Course Meeting Times
Lectures: 3 sessions / week, 1 hour / session
Course Summary
Data that has relevance for managerial decisions is accumulating at an incredible rate due to a host of technological advances. Electronic data capture has become inexpensive and ubiquitous as a by-product of innovations such as the internet, e-commerce, electronic banking, point-of-sale devices, bar-code readers, and intelligent machines. Such data is often stored in data warehouses and data marts specifically intended for management decision support. Data mining is a rapidly growing field that is concerned with developing techniques to assist managers to make intelligent use of these repositories. A number of successful applications have been reported in areas such as credit rating, fraud detection, database marketing, customer relationship management, and stock market investments. The field of data mining has evolved from the disciplines of statistics and artificial intelligence.
This course will examine methods that have emerged from both fields and proven to be of value in recognizing patterns and making predictions from an applications perspective. We will survey applications and provide an opportunity for hands-on experimentation with algorithms for data mining using easy-to- use software and cases.
Course Objective
To develop an understanding of the strengths and limitations of popular data mining techniques and to be able to identify promising business applications of data mining. Students will be able to actively manage and participate in data mining projects executed by consultants or specialists in data mining. A useful takeaway from the course will be the ability to perform powerful data analysis in Excel.
Lecture Notes
Lecture notes and homework assignments will be available at the class website in SloanSpace. You will be responsible for downloading them to prepare for class as well as to submit home works.
Supplementary Readings
The following books are available as supplementary materials. Occasionally, readings from these books will be suggested to augment the lecture notes.
Hand, Mannila, and Smyth. Principles of Data Mining. Cambridge, MA: MIT Press, 2001. ISBN: 026208290X.
Berry and Linoff. Mastering Data Mining. New York, NY: Wiley, 2000. ISBN: 0471331236.

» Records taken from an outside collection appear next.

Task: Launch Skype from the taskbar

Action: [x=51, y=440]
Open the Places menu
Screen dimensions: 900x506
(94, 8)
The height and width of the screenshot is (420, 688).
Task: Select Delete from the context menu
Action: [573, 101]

Delmater and Hancock. Data Mining Explained. New York, NY: Digital Press, 2001. ISBN: 1555582311.
Software
We will be using XLMiner, an Excel add-in, for homework assignments. To download a free version go to http://www.xlminer.com.
The free version is limited. For your home works and case assignments you will need a more powerful version that will be provided by Resampling Stats at http://www.solver.com/xlminer-data-mining: "Updated Software Version"
SAS Enterprise Miner will be available for projects that require handling large amounts of data. Instructions on using the software will be provided in recitations.
Grading
Your course grade will be based on case write-ups, homework, a team project and a mid-term exam. The weights given to these components is:
- Case write-ups and Homework (30%)
- Mid-term Exam (30%)
- Project (40%)
Class participation will be subjectively evaluated and will be used in borderline cases to determine the final grade.